ACEBench: Who Wins the Match Point in Tool Usage?
- URL: http://arxiv.org/abs/2501.12851v3
- Date: Thu, 13 Feb 2025 12:43:59 GMT
- Title: ACEBench: Who Wins the Match Point in Tool Usage?
- Authors: Chen Chen, Xinlong Hao, Weiwen Liu, Xu Huang, Xingshan Zeng, Shuai Yu, Dexun Li, Shuai Wang, Weinan Gan, Yuefeng Huang, Wulong Liu, Xinzhi Wang, Defu Lian, Baoqun Yin, Yasheng Wang, Wu Liu,
- Abstract summary: ACEBench is a comprehensive benchmark for assessing tool usage in Large Language Models (LLMs)
It categorizes data into three primary types based on evaluation methodology: Normal, Special, and Agent.
It provides a more granular examination of error causes across different data types.

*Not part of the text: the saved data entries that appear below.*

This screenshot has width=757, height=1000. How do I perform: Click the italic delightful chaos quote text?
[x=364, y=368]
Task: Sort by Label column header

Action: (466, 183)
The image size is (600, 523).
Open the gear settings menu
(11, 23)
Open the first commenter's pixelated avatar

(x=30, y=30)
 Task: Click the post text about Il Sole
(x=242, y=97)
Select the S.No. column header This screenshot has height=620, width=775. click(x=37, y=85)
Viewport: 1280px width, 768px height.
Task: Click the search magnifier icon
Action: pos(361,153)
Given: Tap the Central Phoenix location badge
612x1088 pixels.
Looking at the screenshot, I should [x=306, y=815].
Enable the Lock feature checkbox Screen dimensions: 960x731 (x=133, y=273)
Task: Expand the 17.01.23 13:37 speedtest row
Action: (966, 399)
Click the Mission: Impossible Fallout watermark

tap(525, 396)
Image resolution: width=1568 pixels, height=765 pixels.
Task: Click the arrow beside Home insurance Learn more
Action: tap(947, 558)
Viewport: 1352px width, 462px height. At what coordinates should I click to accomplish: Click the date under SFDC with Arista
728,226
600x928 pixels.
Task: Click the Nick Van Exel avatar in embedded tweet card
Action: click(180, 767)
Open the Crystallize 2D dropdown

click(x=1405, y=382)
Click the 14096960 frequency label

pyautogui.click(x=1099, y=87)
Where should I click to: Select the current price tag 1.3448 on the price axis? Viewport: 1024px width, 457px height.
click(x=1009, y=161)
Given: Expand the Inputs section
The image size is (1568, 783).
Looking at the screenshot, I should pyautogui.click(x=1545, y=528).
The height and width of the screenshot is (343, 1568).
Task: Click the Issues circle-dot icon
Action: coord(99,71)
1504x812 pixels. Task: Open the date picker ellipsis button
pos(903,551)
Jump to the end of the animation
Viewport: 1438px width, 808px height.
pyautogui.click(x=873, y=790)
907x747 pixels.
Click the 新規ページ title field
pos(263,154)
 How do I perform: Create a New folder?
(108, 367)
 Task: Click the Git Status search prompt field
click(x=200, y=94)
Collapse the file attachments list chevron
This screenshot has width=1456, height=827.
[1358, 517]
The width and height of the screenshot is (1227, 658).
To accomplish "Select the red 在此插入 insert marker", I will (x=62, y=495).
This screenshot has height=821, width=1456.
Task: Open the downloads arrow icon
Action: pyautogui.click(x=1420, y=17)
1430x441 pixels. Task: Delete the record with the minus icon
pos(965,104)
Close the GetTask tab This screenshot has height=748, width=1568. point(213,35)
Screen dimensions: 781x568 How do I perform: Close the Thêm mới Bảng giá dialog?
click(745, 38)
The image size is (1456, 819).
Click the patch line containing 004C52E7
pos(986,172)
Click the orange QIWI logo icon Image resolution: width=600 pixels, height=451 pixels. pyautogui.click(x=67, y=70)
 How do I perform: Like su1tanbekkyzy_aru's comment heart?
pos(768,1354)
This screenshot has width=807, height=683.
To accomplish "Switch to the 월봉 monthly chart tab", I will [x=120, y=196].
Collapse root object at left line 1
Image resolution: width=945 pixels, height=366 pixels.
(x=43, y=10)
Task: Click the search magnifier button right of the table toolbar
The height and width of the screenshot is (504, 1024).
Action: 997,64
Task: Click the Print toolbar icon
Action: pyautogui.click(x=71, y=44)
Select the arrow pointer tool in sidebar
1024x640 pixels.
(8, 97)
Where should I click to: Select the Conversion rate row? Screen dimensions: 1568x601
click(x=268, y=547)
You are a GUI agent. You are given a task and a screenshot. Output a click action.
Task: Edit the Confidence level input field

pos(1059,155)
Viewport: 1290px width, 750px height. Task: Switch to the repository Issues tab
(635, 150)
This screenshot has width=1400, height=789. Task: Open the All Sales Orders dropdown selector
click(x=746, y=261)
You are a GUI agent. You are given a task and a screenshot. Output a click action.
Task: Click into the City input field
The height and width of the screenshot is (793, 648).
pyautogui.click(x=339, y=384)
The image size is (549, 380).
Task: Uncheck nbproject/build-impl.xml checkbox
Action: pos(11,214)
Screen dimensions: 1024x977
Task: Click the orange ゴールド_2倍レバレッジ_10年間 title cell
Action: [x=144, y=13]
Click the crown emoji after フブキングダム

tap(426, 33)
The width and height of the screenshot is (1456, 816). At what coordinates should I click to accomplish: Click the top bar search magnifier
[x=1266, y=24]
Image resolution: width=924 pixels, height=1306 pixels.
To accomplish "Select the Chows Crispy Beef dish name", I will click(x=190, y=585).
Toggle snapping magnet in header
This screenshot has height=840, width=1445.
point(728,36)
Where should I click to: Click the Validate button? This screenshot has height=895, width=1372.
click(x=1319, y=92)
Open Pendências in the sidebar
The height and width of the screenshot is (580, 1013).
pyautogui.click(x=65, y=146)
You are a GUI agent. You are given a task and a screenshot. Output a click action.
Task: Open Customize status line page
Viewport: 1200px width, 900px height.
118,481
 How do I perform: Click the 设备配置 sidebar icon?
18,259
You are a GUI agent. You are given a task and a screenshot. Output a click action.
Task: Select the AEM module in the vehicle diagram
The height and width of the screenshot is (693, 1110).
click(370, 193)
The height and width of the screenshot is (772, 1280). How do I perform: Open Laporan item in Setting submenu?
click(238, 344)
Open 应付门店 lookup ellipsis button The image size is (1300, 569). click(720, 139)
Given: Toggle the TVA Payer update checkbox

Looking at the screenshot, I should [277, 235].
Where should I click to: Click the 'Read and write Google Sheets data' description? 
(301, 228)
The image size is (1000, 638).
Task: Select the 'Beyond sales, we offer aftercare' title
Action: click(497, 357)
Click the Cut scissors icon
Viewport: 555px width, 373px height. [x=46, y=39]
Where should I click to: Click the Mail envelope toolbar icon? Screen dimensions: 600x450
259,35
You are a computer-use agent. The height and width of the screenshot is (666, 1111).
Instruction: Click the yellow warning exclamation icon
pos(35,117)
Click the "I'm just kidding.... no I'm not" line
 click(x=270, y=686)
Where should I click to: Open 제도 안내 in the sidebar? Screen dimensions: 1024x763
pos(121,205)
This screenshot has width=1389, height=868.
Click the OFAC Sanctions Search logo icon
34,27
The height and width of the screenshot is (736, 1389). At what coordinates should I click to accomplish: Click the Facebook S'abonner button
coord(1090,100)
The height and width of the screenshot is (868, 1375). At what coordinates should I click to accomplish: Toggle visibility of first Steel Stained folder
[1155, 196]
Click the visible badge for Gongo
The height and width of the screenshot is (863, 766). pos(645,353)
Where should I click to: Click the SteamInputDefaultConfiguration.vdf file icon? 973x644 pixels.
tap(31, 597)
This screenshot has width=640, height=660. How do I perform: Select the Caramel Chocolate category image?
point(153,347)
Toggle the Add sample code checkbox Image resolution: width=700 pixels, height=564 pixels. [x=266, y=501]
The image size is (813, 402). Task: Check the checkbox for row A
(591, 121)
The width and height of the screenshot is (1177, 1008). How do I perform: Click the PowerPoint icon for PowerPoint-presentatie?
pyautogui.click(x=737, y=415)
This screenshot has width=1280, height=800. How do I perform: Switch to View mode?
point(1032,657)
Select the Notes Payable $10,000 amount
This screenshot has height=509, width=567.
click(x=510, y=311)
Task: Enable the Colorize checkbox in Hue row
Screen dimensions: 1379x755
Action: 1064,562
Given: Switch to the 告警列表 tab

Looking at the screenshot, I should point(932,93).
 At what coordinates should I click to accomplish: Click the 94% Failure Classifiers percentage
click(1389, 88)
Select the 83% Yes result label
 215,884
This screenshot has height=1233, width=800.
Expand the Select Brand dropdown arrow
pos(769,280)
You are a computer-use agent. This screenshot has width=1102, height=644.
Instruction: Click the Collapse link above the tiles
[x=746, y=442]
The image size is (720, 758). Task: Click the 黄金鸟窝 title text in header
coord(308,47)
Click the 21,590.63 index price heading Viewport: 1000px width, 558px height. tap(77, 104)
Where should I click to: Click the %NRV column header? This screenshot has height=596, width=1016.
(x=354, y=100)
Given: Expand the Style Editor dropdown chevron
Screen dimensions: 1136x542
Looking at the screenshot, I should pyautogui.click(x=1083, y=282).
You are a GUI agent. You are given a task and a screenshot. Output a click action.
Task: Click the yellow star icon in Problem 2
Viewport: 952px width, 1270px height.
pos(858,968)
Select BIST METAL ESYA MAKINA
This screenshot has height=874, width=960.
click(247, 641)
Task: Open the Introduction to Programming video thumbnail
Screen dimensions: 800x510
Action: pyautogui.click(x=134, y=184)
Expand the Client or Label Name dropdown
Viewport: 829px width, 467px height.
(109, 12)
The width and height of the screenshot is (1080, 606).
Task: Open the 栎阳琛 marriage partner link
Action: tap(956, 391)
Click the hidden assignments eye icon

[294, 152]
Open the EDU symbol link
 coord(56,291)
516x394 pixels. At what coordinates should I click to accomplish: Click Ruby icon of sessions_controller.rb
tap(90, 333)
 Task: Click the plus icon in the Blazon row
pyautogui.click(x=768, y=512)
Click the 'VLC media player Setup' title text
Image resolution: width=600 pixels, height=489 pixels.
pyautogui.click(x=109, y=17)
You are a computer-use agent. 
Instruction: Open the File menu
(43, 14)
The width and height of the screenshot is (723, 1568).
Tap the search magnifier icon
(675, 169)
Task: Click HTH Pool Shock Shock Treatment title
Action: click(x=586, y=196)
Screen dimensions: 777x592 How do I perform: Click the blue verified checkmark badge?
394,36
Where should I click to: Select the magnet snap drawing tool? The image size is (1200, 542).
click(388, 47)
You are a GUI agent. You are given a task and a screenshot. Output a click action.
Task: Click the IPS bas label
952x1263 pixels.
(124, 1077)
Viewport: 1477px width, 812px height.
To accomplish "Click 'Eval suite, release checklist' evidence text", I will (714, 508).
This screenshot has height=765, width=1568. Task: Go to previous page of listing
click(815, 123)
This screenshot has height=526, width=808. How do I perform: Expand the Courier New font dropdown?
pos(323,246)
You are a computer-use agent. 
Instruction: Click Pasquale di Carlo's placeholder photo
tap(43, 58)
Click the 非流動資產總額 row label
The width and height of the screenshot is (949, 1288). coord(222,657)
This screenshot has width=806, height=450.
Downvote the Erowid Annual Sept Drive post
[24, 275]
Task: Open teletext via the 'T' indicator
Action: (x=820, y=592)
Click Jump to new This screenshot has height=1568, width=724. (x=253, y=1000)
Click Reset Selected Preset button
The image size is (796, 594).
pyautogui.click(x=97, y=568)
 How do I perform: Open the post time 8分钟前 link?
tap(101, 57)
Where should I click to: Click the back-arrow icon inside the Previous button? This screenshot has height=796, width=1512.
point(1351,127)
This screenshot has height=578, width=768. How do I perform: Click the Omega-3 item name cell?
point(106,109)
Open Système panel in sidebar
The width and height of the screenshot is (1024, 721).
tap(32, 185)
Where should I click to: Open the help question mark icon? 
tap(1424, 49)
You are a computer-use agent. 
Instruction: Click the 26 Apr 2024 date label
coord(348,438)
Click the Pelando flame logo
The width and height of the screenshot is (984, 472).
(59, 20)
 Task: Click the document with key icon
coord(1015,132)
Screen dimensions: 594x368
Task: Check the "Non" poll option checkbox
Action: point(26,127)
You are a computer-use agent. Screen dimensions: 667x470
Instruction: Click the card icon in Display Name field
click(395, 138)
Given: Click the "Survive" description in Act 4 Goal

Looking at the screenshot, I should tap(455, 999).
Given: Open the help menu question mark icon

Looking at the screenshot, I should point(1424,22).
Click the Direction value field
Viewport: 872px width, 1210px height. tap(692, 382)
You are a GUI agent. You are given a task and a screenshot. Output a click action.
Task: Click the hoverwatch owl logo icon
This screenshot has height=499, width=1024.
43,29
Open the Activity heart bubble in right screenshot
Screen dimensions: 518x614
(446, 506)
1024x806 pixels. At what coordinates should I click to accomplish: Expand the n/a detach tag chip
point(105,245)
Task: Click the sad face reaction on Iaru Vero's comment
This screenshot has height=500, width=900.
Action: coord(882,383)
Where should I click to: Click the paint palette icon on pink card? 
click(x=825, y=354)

- Score: 68.54159348899891
- License:
- Abstract: Large Language Models (LLMs) have demonstrated significant potential in decision-making and reasoning, particularly when integrated with various tools to effectively solve complex problems. However, existing benchmarks for evaluating LLMs' tool usage face several limitations: (1) limited evaluation scenarios, often lacking assessments in real multi-turn dialogue contexts; (2) narrow evaluation dimensions, with insufficient detailed assessments of how LLMs use tools; and (3) reliance on LLMs or real API executions for evaluation, which introduces significant overhead. To address these challenges, we introduce ACEBench, a comprehensive benchmark for assessing tool usage in LLMs. ACEBench categorizes data into three primary types based on evaluation methodology: Normal, Special, and Agent. "Normal" evaluates tool usage in basic scenarios; "Special" evaluates tool usage in situations with ambiguous or incomplete instructions; "Agent" evaluates tool usage through multi-agent interactions to simulate real-world, multi-turn dialogues. We conducted extensive experiments using ACEBench, analyzing various LLMs in-depth and providing a more granular examination of error causes across different data types.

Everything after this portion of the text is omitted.